Any conversation about Battle Hymn of the Tiger Mother is SO 2 weeks ago, but I can't help but think of what she would say about my bailing on the final 2 magnet school visits next week.
I bet she would punch me in the face or at least lock me in my room to do math.
Actually I found her interview on Fresh Air to be so much more telling about her parenting choices minus all the controversy that followed. Her kids, her deal. My kids, my deal.
I don't need to read her book to know that she most likely would be that parent who was demanding why their child had to wait until the district policy of Grade 3 for AG testing. The one that I rolled my eyes at last week while I paraded around in rooms of little chairs watching the dog and pony show in all its regalia.
Wait, I think I am that parent.
As I have detailed ad nauseaum about the quest for a preschool to fit our family on this blog. Overhead in the past 4 years was that I seem to have a snobby attitude and expect the unrealistic. I didn't take any offense at the characterization, because it's in large part true. But, I will counter that I think Bill and I made valid justifications for the transfers.
The bottom line is that had I never worked in the magnet school side of our local school system, I likely wouldn't have ever considered this route for my own kids. I used to joke that there was no chance I would ever pack my kid on a hour long bus ride at dawn just so they had the chance to take The History of Feudal Japan (a real elective at my old school when I was there.)

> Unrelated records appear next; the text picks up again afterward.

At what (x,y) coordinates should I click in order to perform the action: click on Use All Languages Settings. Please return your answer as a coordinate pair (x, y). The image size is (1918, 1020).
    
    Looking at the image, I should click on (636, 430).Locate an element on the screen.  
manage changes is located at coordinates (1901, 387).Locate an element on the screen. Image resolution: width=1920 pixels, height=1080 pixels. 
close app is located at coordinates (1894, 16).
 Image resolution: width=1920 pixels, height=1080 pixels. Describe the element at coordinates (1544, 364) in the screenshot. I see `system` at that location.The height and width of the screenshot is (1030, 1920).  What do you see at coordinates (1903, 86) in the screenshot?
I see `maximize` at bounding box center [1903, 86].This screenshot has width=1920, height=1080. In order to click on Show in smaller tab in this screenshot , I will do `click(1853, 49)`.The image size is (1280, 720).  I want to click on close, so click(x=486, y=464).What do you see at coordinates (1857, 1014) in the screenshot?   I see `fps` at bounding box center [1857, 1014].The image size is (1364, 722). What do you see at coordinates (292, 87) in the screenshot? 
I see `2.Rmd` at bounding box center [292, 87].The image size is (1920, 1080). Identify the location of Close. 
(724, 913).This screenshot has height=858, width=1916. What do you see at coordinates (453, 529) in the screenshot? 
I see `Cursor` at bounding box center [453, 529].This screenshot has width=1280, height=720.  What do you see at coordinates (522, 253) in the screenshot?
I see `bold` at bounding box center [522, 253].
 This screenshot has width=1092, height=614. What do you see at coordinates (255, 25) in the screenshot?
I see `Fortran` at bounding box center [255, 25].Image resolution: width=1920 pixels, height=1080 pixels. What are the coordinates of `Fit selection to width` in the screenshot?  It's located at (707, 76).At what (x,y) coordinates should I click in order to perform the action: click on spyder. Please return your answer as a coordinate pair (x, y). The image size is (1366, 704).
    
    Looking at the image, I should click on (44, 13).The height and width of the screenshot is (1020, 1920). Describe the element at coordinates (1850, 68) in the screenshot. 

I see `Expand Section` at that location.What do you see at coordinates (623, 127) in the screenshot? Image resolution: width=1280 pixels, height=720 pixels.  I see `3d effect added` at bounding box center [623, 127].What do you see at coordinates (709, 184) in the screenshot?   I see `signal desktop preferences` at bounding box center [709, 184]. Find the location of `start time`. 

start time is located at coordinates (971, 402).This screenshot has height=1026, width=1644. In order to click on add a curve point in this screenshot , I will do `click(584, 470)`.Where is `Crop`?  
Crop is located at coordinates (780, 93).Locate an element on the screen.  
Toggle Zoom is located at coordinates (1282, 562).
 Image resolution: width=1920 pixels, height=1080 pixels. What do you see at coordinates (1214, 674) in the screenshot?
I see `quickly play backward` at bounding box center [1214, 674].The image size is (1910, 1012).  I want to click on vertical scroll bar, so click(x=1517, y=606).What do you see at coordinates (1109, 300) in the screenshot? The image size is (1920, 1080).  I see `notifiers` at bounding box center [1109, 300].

In the past 3 weeks I have visited 6 schools, 2 more on the calendar for next week. I'm basically at the same decision I was at the start. Most likely going to apply for the ONE school I could see Ben fitting in and throw hope to the wind.
Most likely we won't get in. What the leader all the tours DIDN't share with the masses of wandering, amazed parents was the real formula for getting in is not a straight lottery. Rather, unless you fall into a few set categories of minority group, overcrowded base school, unpopular year round option, or your Free and Reduced lunch status your chances of getting in are about 10%.
I'm ok with this. I think Ben will thrive at any school and the schools in this district are good across the board. Ben does all the normal, age appropriate things he should. As much as I would like for him to test AG for the guaranteed college bound/honors track and extra opportunities of being a "good" kid that teachers like. I also taught many, many past students that weren't classified AG and also not future serial killers.
Bill and I are still very split on this issue and even after asking him to go with me to tour the final school he still doesn't totally get it. I agree with him that not being about to tour our base school gives up a comparison to magnet. But herein is the divide between us.
I've seen/worked both sides of tradition vs magnet. I can wholeheartedly tell you that the opportunities and options are just not there for most base schools. You will get a great education indeed and some of the schools in parts of the district have consistent top notch scores, teachers, and curriculum. But what you won't get is curriculum that takes the standard course of study way beyond your idea of what happens everyday at school.
Part of me that has the reservation of the great what if? What if I didn't at least try to open up this option for Ben. Is it worth the drive, the extra time for after school activities, what is his brother has no interest, do we force him to also go or play the 2 school game, what about the possibility of him never going to school with kids in our neighborhood.
Amy Chua would see it as a parenting failure to settle to be at our base. I definitely know that type of parent, taught kids with those parents, and swore I would never be one of those parents.
All I have ever wanted for Ben and later Ian, are opportunities. Yes to recognizing trade offs and yes to making the best of whatever school you are in knowing that full on that your kid in the long run is going to be fine.
If Amy wants to get all Tyler Durden on me, I will gladly take her on for calling her kids garbage. That would be the biggest parenting failure in my book, much more than settling on a kindergarten class.